Beykpour and Mosseri had met in passing before, including once on a plane to South by Southwest. But they had never spent an extended amount of time together until that evening.

In the end, it was Beykpour who broached the subject.

“We had some wine, we had some sausages, and then I finally brought it up,” Beykpour said.

Instagram didn’t have a “philosophical” objection to showing photos in the timeline.

Mosseri told Beykpour, as he later told me, that Instagram didn’t have a “philosophical” objection to showing photos in the timeline. Rather, it was a matter of freeing up some engineers to work on it. Mosseri said he would look into it.

In the moment, Beykpour wasn’t sure if he believed him.

“We were like, ‘Okay, that’s nice,’” Beykpour said. “And we didn’t expect it was gonna go anywhere. But it did.”

Unbeknownst to the Twitter team, Mosseri kept a list of what he called “finally features” — stuff that could be built relatively easily that the user base had been clamoring for. It’s the low-hanging fruit of the product world — stuff like letting everyone add links to their stories, a feature Instagram shipped last week.

“They’re not really a priority to the company strategically, but sometimes you’ve just gotta make time for that kind of work,” he said.

Back at his home office, Mosseri said he had only two real questions about switching link previews back on.
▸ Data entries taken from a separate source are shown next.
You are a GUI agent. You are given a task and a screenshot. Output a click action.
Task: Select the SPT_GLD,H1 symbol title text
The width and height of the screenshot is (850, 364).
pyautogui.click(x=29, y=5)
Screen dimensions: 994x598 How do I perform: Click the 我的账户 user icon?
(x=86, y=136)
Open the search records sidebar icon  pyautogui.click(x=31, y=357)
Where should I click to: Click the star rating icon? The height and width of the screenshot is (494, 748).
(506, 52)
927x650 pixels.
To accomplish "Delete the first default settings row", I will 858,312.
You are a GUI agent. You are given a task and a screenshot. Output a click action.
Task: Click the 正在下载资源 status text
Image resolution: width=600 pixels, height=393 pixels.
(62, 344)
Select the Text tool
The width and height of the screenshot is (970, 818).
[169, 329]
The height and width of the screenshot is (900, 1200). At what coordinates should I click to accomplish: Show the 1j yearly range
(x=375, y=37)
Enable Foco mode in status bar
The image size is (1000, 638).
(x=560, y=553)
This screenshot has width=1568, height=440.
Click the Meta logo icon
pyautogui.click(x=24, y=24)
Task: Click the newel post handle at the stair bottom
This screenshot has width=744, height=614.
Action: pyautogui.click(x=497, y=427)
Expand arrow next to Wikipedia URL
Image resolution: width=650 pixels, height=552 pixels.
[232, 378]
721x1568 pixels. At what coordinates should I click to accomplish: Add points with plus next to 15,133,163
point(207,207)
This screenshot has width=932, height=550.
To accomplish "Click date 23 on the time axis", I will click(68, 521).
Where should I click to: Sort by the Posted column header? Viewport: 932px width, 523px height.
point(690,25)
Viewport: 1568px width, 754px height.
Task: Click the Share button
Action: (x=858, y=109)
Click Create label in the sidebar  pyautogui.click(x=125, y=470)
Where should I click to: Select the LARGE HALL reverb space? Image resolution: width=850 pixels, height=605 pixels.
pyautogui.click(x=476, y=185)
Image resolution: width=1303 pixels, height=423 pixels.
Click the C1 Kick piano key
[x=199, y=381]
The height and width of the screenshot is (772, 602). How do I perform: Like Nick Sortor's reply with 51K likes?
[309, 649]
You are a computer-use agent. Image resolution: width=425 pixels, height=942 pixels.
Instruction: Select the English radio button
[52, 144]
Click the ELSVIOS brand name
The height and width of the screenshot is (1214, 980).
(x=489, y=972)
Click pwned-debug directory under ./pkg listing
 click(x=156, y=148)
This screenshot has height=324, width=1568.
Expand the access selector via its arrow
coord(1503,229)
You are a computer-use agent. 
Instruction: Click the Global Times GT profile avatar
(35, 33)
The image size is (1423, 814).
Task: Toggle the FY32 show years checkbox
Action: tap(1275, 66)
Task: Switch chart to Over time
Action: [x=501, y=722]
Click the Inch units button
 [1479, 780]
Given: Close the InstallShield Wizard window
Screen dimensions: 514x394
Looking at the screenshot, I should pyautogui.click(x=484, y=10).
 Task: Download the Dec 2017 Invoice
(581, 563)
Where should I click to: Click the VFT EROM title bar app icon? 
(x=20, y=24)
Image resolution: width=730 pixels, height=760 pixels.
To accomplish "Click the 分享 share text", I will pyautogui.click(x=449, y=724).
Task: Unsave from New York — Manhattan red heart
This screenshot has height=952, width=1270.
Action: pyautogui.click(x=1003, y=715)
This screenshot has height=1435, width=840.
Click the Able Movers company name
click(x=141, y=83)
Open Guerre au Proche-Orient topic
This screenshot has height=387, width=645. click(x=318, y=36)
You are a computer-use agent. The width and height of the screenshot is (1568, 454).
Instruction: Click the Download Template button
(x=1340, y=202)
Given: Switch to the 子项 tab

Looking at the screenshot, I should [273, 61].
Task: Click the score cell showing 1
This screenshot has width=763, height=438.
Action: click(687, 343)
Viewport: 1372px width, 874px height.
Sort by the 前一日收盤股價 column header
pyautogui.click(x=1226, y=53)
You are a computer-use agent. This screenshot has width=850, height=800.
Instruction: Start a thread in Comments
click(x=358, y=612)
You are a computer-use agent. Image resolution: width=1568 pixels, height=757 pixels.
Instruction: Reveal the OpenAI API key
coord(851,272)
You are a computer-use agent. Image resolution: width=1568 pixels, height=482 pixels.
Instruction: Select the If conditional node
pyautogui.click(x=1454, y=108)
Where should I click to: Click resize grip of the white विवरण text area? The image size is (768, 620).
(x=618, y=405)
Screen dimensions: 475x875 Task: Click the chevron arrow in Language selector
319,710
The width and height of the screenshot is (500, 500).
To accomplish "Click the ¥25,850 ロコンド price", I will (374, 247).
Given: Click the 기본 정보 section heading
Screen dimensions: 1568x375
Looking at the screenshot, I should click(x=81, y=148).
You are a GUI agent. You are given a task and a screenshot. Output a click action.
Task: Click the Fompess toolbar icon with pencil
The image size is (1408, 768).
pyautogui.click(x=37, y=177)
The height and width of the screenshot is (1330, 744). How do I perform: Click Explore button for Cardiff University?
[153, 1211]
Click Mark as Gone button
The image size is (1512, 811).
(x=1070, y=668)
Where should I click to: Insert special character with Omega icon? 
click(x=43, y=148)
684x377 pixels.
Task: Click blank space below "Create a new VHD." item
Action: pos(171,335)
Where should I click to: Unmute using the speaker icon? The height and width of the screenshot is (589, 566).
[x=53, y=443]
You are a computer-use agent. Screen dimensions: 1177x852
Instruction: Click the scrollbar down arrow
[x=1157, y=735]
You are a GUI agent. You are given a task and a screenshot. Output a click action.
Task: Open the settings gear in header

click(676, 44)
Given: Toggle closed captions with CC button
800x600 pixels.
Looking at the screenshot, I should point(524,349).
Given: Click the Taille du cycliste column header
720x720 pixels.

One, would it create a competitive risk to Instagram? And two, would it create value for the user base?

In the end, he wasn’t confident he would be able to measure either risk accurately. But it seemed like users would like it, he said, and so he peeled off a couple engineers to start testing it.

“You know what, why not just do a little bit more of what people are asking for,” he remembers himself thinking. “It seems like a good thing to do.”

Testing took a couple months, but by this week it was ready. Beykpour told me he was grateful to Mosseri for working with Twitter — even if he’s already needling his rival in the hopes of getting Instagram to adopt large image previews, rather than small ones. (Developers get to choose which of Twitter’s embed formats they use; when I asked Mosseri about it, he said Instagram was just “starting small.”)

Meanwhile, Mosseri recently held a hackathon to work on more “finally features,” some of which will be shipping soon. (An iPad app is not among them, he volunteered before I could ask.) And he seemed to be enjoying the newfound spirit of goodwill with Twitter.

“I think it’s good to bury old hatchets,” he said.

Particularly given his parent company’s ambitious to build a world in which companies are much more integrated than they are today — a goal Meta CEO Mark Zuckerberg shared with me in announcing the company’s pivot to the metaverse this summer.

“More and more, platforms are going to need to figure out how to be more open,” Mosseri said. “And that’s tricky. Data portability has huge privacy implications. I think we need to figure that out as an industry.”

In the end, though, the only thing thing that was truly needed to end the Instagram-Twitter feud was time — and a willingness to put users’ needs ahead of strategic anxieties.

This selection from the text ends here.